Pocket TTS supports voice cloning through built-in voice names, HuggingFace URLs, or local audio files. You can configure a model with a specific voice:

```yaml
name: pocket-tts
backend: pocket-tts
tts:
  voice: "azelma"  # Built-in voice name
  # Or use HuggingFace URL: "hf://kyutai/tts-voices/alba-mackenna/casual.wav"
  # Or use local file path: "path/to/voice.wav"
  # Available built-in voices: alba, marius, javert, jean, fantine, cosette, eponine, azelma
```

You can also pre-load a default voice for faster first generation:

```yaml
name: pocket-tts
backend: pocket-tts
options:
  - "default_voice:azelma"  # Pre-load this voice when model loads
```

Then you can use the model:

```
curl http://localhost:8080/tts -H "Content-Type: application/json" -d '{         
     "model": "pocket-tts",
     "input":"Hello world, this is a test."
   }' | aplay
```

### Vall-E-X

[VALL-E-X](https://github.com/Plachtaa/VALL-E-X) is an open source implementation of Microsoft's VALL-E X zero-shot TTS model.

#### Setup

The backend will automatically download the required files in order to run the model.

This is an extra backend - in the container is already available and there is nothing to do for the setup. If you are building manually, you need to install Vall-E-X manually first.

#### Usage

Use the tts endpoint by specifying the vall-e-x backend:

```
curl http://localhost:8080/tts -H "Content-Type: application/json" -d '{         
     "backend": "vall-e-x",
     "input":"Hello!"
   }' | aplay
```

#### Voice cloning

In order to use voice cloning capabilities you must create a `YAML` configuration file to setup a model:

```yaml
name: cloned-voice
backend: vall-e-x
parameters:
  model: "cloned-voice"
tts:
    vall-e:
      # The path to the audio file to be cloned
      # relative to the models directory
      # Max 15s
      audio_path: "audio-sample.wav"
```

Then you can specify the model name in the requests:

```
curl http://localhost:8080/tts -H "Content-Type: application/json" -d '{         
     "model": "cloned-voice",
     "input":"Hello!"
   }' | aplay
```

## Using config files

You can also use a `config-file` to specify TTS models and their parameters.

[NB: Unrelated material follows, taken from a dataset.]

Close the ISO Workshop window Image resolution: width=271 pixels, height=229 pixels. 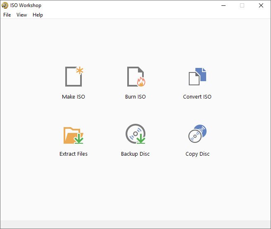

In the following example we define a custom config to load the `xtts_v2` model, and specify a voice and language.

```yaml

name: xtts_v2
backend: coqui
parameters:
  language: fr
  model: tts_models/multilingual/multi-dataset/xtts_v2

tts:
  voice: Ana Florence
```

With this config, you can now use the following curl command to generate a text-to-speech audio file:
```bash
curl -L http://localhost:8080/tts \
    -H "Content-Type: application/json" \
    -d '{
"model": "xtts_v2",
"input": "Bonjour, je suis Ana Florence. Comment puis-je vous aider?"
}' | aplay
```

## Response format

To provide some compatibility with OpenAI API regarding `response_format`, ffmpeg must be installed (or a docker image including ffmpeg used) to leverage converting the generated wav file before the api provide its response.

Warning regarding a change in behaviour. Before this addition, the parameter was ignored and a wav file was always returned, with potential codec errors later in the integration (like trying to decode a mp3 file from a wav, which is the default format used by OpenAI)

Supported format thanks to ffmpeg are `wav`, `mp3`, `aac`, `flac`, `opus`, defaulting to `wav` if an unknown or no format is provided.

```bash
curl http://localhost:8080/tts -H "Content-Type: application/json" -d '{
  "input": "Hello world",
  "model": "tts",
  "response_format": "mp3"
}'
```

If a `response_format` is added in the query (other than `wav`) and ffmpeg is not available, the call will fail.